Bungowannah virus is genetically distinct from CSF virus, but molecular characterization supports its inclusion in the genus Pestivirus. The virus caused a severe disease outbreak characterized by an increase in stillbirths, preweaning mortality, and mummified fetuses in 2003 in two pig herds in Australia . The risk of transmission by embryos or semen has not yet been evaluated.
Porcine enteric picornaviruses
Porcine enterovirus (PEV) and porcine teschovirus are nonenveloped RNA viruses belonging to the family of Picornaviridae. They are highly resistant in the environment. Infections are transmitted between pigs mainly by oral exposure to contaminated feces. Contamination of semen during collection is possible. Infections with PEV in boars may lead to seminal vesiculitis, sperm abnormalities, and a decreased libido . In the sow, usually no clinical signs are observed, except if infections occur during pregnancy. In the latter case, infections may cause fetal death and mummification, stillbirth, and weak-born piglets .

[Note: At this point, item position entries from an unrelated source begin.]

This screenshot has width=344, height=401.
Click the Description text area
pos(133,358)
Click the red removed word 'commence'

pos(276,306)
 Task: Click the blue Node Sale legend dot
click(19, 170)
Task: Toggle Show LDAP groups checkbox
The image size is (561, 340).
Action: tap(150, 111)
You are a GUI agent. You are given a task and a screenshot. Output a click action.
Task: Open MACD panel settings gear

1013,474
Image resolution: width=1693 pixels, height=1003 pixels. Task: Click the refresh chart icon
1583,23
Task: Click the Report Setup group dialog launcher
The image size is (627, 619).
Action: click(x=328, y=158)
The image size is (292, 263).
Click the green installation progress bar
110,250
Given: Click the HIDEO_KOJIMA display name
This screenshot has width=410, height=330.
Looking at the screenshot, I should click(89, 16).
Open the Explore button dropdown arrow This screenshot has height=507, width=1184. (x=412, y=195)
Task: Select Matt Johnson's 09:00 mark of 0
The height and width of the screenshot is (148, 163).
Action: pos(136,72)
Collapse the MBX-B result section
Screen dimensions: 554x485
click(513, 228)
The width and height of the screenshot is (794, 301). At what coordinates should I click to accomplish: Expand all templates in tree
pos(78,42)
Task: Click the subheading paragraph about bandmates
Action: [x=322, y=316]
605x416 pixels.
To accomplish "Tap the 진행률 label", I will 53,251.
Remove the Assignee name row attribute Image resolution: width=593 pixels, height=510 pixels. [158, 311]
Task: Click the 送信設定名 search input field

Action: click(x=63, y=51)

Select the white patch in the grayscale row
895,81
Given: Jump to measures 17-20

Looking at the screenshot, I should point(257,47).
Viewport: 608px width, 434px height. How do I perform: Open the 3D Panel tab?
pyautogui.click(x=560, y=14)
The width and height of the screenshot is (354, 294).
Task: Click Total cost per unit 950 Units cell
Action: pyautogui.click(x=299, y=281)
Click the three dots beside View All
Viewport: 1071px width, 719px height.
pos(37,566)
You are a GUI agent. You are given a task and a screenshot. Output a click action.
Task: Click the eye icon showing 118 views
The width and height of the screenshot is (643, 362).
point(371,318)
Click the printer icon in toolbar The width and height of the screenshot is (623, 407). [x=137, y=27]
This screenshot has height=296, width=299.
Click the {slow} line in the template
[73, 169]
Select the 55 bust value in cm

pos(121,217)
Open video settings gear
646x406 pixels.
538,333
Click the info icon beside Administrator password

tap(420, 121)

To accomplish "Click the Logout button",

Porcine teschovirus has also been isolated from the male genital tract , but insemination of gilts with contaminated semen did not affect fertility . Dunne et al.  however suggested that semen contaminated with PEV and porcine teschovirus could cause embryonic and neonatal death. There are no recent reports that confirmed this finding.
Torque teno virus
已经在猪身上发现两种细环病毒（TTV）：细环病毒1型（TTsuV1）及2型（TTsuV2）。 均为DNA病毒，属于新创的指环病毒科、细环病毒属。据估计，猪细环病毒（TTsuVs）在全球猪群中普遍存在 。目前，感染猪细环病毒（TTsuV）无相关临床症状出现。但TTsuV与猪圆环病毒（PCV）相关疾病有关[76,77]。细环病毒呈垂直和水平传播。可在胎儿组织和血液、精液和初乳中检测到该病毒，由此证明其存在垂直传播的可能。从人工授精中心收集100头公猪的独立精液样本，用常规PCR检测TTsuV1和TTsuV2。其中四份样本呈TTsuV1 PCR阳性，五份呈TTsuV2阳性，合并感染后，两种TTsuVs均被检测到。胎儿感染的途径尚不明确，但相关显示证明可能是由于精液带毒或者胎盘传播。
Two species of TTV have been described in pigs: torque teno sus virus types 1 (TTsuV1) and 2 (TTsuV2). They are DNA viruses that belong to the newly created family anelloviridae, genus Iotatorquevirus. It is considered that TTsuVs occur in pig populations worldwide . At present, no clinical signs are associated with TTsuV infection. However, TTsuVs have been linked to PCV-associated disease [76,77]. Torque teno sus viruses are apparently transmitted both vertically and horizontally. They can be detected in fetal tissues and blood, semen, and colostrum , indicating the potential for vertical transmission. Single semen samples from 100 boars from an AI center were analyzed by conventional PCR for TTsuV1 and TTsuV2 . Four samples were PCR positive for TTsuV1 and five for TTsuV2, whereas in a single coinfection, both TTsuVs were detected. The route of fetal infection is uncertain but may reflect virus-contaminated semen or transplacental transmission.
Viruses in porcine semen which are not in the OIE list
Reston ebolavirus is an enveloped RNA virus, classified in the order mononegavirales, family filoviridae. In 2008, severe disease outbreaks suspected to be caused by PRRSV were reported in swine herds in the Philippines. However, detailed diagnostic work revealed that not PRRSV but REBOV had caused the disease and that REBOV-specific antibodies were found in farm workers . The broader significance of this outbreak of REBOV remains to be determined. Subsequent experimental challenge suggested that REBOV infection in pigs may be asymptomatic despite replication of the virus. The mechanism of transmission of REBOV to pigs or between pigs is unknown. Routes of REBOV shedding by pigs are also not known. In nonhuman primate models, REBOV is shed in all body fluids, including semen . Whether REBOV is shed by boars in semen or transmitted to recipient females is unknown. In contrast with REBOV, Zaire ebolavirus has been shown to cause severe lung pathology in 5- to 6-week old pigs leading to respiratory distress . 2.2.8. 猪内源性反转录病毒
Pig endogenous retroviruses
Pig endogenous retroviruses are enveloped RNA viruses of the genus Gammaretrovirus in the family retroviridae. Up to 8% of mammalian genomic DNA is believed to be retroviral in origin . In pigs, three PERV subtypes have been identified: PERV-A, PERV-B, and PERV-C. Subtypes A and B are ubiquitous in all pig breeds, whereas PERV-C is variably distributed between and within breeds .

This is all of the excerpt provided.